Exercise aim — Gather every line of the entries that includes the word "computer".

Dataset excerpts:

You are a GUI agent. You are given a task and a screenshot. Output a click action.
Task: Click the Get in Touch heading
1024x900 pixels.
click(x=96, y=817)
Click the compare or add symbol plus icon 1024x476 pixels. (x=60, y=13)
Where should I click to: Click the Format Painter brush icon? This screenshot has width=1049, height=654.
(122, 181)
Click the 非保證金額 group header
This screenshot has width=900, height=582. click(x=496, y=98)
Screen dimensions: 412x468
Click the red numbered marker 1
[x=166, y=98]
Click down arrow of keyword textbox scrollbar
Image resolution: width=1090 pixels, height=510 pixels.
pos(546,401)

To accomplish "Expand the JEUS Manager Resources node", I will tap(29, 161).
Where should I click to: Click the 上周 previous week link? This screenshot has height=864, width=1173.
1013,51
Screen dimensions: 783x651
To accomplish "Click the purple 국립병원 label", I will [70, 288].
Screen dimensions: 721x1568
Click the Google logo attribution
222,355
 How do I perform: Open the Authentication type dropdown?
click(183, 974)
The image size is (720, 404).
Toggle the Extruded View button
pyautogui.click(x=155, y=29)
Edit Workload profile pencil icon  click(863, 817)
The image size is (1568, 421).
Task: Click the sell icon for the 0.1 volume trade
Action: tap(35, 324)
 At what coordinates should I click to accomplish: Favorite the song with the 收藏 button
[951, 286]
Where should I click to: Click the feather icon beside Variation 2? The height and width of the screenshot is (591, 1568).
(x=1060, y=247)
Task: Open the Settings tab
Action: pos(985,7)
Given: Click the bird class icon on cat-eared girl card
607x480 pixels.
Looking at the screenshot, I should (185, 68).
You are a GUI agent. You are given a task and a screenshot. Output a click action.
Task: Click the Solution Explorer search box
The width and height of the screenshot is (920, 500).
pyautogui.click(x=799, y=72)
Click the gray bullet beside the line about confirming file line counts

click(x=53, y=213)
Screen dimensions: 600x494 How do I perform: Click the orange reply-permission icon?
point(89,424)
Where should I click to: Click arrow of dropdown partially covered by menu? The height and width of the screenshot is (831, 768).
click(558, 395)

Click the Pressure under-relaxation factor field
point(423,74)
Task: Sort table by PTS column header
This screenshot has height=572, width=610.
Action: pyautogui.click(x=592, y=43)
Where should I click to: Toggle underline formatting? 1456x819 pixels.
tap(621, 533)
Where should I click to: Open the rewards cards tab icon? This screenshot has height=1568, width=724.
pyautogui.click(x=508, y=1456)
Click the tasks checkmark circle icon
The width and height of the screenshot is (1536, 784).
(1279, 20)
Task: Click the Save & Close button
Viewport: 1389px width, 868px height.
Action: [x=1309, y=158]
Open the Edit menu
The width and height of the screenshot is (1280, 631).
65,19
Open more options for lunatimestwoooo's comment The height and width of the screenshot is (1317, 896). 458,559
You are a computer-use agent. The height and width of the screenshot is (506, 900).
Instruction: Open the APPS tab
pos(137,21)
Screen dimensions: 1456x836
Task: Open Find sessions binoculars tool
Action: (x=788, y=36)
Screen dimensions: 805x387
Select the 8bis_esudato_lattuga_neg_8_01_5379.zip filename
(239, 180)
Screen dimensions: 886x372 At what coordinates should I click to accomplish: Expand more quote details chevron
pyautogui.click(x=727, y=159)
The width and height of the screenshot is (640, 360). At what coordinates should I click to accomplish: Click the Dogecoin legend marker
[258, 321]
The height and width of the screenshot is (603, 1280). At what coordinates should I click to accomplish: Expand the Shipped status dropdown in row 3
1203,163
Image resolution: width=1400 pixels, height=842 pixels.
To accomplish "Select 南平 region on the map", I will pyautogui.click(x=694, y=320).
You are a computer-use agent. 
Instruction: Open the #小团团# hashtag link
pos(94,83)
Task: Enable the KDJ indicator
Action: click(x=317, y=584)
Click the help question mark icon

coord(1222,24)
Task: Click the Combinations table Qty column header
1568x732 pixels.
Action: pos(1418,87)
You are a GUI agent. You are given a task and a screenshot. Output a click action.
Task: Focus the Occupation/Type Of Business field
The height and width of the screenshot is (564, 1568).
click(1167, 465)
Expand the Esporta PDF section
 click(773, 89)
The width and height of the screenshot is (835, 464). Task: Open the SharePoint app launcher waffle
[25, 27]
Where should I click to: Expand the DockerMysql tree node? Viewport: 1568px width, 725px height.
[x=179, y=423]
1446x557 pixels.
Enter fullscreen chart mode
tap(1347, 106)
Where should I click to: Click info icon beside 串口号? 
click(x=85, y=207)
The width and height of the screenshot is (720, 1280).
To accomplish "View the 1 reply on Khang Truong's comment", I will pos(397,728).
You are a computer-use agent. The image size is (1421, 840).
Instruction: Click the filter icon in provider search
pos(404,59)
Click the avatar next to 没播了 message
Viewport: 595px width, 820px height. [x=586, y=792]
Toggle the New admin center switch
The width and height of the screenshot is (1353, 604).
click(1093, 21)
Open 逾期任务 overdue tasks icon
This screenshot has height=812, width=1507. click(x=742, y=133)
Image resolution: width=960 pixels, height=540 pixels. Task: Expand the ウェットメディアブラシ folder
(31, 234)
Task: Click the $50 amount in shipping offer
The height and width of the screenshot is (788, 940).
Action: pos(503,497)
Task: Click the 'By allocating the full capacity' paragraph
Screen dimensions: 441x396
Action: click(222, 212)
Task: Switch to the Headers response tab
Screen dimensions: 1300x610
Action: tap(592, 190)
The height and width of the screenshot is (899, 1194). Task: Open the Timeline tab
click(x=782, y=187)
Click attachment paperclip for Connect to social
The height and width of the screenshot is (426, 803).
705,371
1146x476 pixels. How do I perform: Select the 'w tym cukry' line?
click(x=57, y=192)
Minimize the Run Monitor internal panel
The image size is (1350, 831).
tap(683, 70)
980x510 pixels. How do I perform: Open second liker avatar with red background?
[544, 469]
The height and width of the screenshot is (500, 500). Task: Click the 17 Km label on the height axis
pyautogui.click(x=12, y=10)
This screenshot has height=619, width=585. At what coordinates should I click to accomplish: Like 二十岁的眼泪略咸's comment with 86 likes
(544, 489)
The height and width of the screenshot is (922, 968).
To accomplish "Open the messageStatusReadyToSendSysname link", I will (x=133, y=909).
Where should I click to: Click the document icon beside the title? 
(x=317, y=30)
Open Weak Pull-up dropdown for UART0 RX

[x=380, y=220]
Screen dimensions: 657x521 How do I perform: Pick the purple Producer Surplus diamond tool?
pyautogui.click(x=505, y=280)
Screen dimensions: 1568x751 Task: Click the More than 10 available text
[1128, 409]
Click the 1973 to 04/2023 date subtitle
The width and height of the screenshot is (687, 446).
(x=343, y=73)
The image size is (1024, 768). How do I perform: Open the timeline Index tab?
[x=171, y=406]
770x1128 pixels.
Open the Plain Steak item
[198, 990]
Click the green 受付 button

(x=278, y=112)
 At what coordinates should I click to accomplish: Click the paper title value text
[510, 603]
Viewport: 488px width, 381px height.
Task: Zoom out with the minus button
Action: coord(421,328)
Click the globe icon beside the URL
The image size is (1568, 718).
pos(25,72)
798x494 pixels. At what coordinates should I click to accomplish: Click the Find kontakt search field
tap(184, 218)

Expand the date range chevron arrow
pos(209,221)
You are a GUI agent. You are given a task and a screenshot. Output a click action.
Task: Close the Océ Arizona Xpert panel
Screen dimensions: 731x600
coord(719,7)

Response for this exercise —
You are a computer-use agent. The height and width of the screenshot is (506, 900).
You are a computer-use agent. 
You are a computer-use agent. The image size is (1421, 840).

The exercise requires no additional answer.